**Text**

List:Commits« Previous MessageNext Message »
From:Guilhem Bichot Date:December 16 2010 9:58pm
Subject:Re: bzr commit into mysql-5.1 branch (ole.john.aske:3477) Bug#58490
View as plain text  
Hello,

Ole John Aske a écrit, Le 02.12.2010 13:09:
> #At file:///net/fimafeng09/export/home/tmp/oleja/mysql/mysql-5.1/ based on
> revid:georgi.kodinov@stripped
> 
>  3477 Ole John Aske	2010-12-02
>       Updated fix for bug#58490, 'Incorrect result in multi level OUTER JOIN in
> combination with IS NULL'
>       
>       After some more testing, and discussion with Roy L. which has also tested my
> fix on the next-mr branch
>       the DBUG_ASSERT(rc==NESTED_LOOP_OK) a line ~11553 was removed.
>       This was replaced by 'if (rc == NESTED_LOOP_NO_MORE_ROWS) found= false;'.
>       
>       Furthermore testcases for the duplicated bug#49332 has been added.
>       
>       
>       --- original description ---
>       Qualifying an OUTER JOIN with '<column> IS NULL' where <column> is
> declared as 'NOT NULL' 
>       causes the 'not_exists_optimize' to be enabled.
>             
>       In evaluate_join_record() the 'not_exists_optimize' caused
> 'NESTED_LOOP_NO_MORE_ROWS' to be 
>       returned immediately when a matching row was found.
>             
>       This happened before all 'first_unmatched->found' had been properly
> evaluated for all 
>       embedding outer joins. This may cause incorrect calls to 
>       evaluate_null_complemented_join_record() after we had returned back to
> sub_select().
>             
>       This fix ensures that evaluate_join_record() completes the itteration of the
> 'first_unmatched-loop',
>       evaluates all conditions for the unmatched JOIN_TAB's and set
> 'first_unmatched->found' properly before
>       possibly returning NESTED_LOOP_NO_MORE_ROWS iff 'not_exists_optimize' was in
> effect.


> === modified file 'mysql-test/t/join_outer.test'
> --- a/mysql-test/t/join_outer.test	2010-10-29 08:23:06 +0000
> +++ b/mysql-test/t/join_outer.test	2010-12-02 12:09:47 +0000
> +## Bug#49332 & bug#58490 are duplicates. However, we include testcases

number should be 49322

> === modified file 'sql/sql_select.cc'
> --- a/sql/sql_select.cc	2010-10-29 08:23:06 +0000
> +++ b/sql/sql_select.cc	2010-12-02 12:09:47 +0000
> @@ -11473,6 +11473,7 @@ evaluate_join_record(JOIN *join, JOIN_TA
>        return NESTED_LOOP_ERROR;
>    }
>  
> +  enum enum_nested_loop_state rc= NESTED_LOOP_OK;
>    if (!select_cond || select_cond_result)

**Data block**

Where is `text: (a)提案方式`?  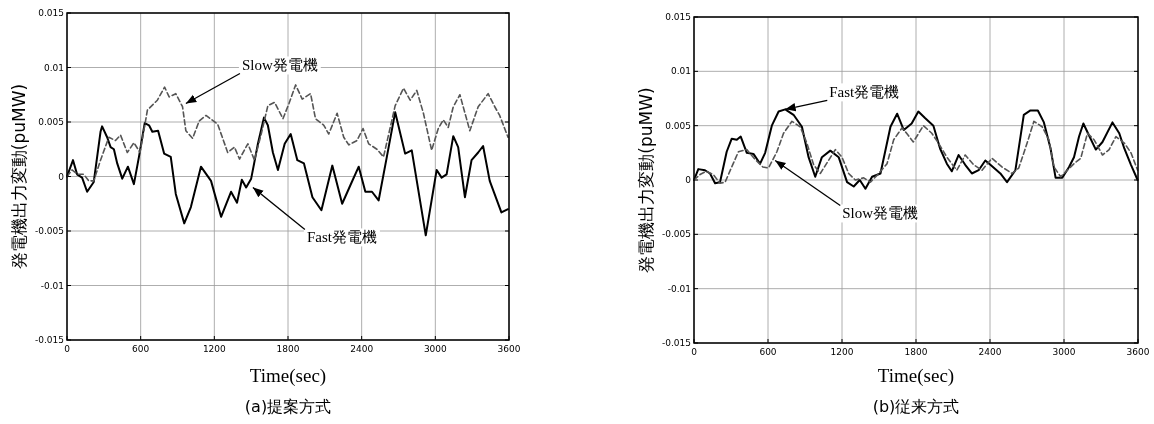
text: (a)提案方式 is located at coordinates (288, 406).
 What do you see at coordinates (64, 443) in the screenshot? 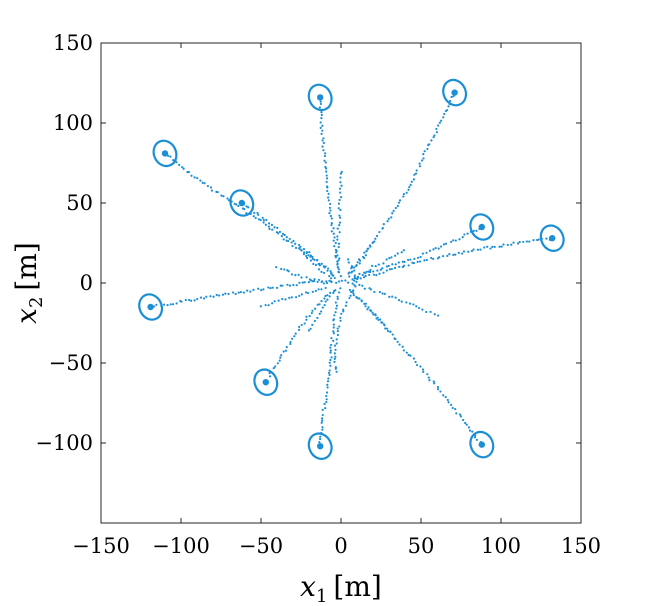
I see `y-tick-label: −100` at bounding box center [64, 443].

**What to do**
(1) In the MySQL bug fix review message, what condition on an OUTER JOIN causes 'not_exists_optimize' to be enabled?
(2) Resume the MySQL bug fix review message from where it stops, keeping its quoted-diff format and the reviewer's inline comments.

**Exercise answers**
(1) Qualifying the OUTER JOIN with '<column> IS NULL' when that column is declared 'NOT NULL'.

(2)
>    {
>      /*
> @@ -11496,7 +11497,8 @@ evaluate_join_record(JOIN *join, JOIN_TA
>        for (JOIN_TAB *tab= first_unmatched; tab <= join_tab; tab++)
>        {
>          if (tab->table->reginfo.not_exists_optimize)
> -          return NESTED_LOOP_NO_MORE_ROWS;
> +          rc= NESTED_LOOP_NO_MORE_ROWS;
> +
>          /* Check all predicates that has just been activated. */
>          /*
>            Actually all predicates non-guarded by first_unmatched->found
> @@ -11515,7 +11517,7 @@ evaluate_join_record(JOIN *join, JOIN_TA
>                not to the last table of the current nest level.
>              */
>              join->return_tab= tab;
> -            return NESTED_LOOP_OK;
> +            return rc;
>            }
>          }
>        }
> @@ -11530,6 +11532,16 @@ evaluate_join_record(JOIN *join, JOIN_TA
>      }
>  
>      /*
> +     Setting NESTED_LOOP_NO_MORE_ROWS (if not_exists_optimize) 
> +     also implies a 'not found' condition. However we could not
> +     set this inside the  loop above as it would prematurely
> +     have terminated the 'first_unmatched' / 'first_unmatched->found'
> +     calculations above.
> +    */
> +    if (rc == NESTED_LOOP_NO_MORE_ROWS)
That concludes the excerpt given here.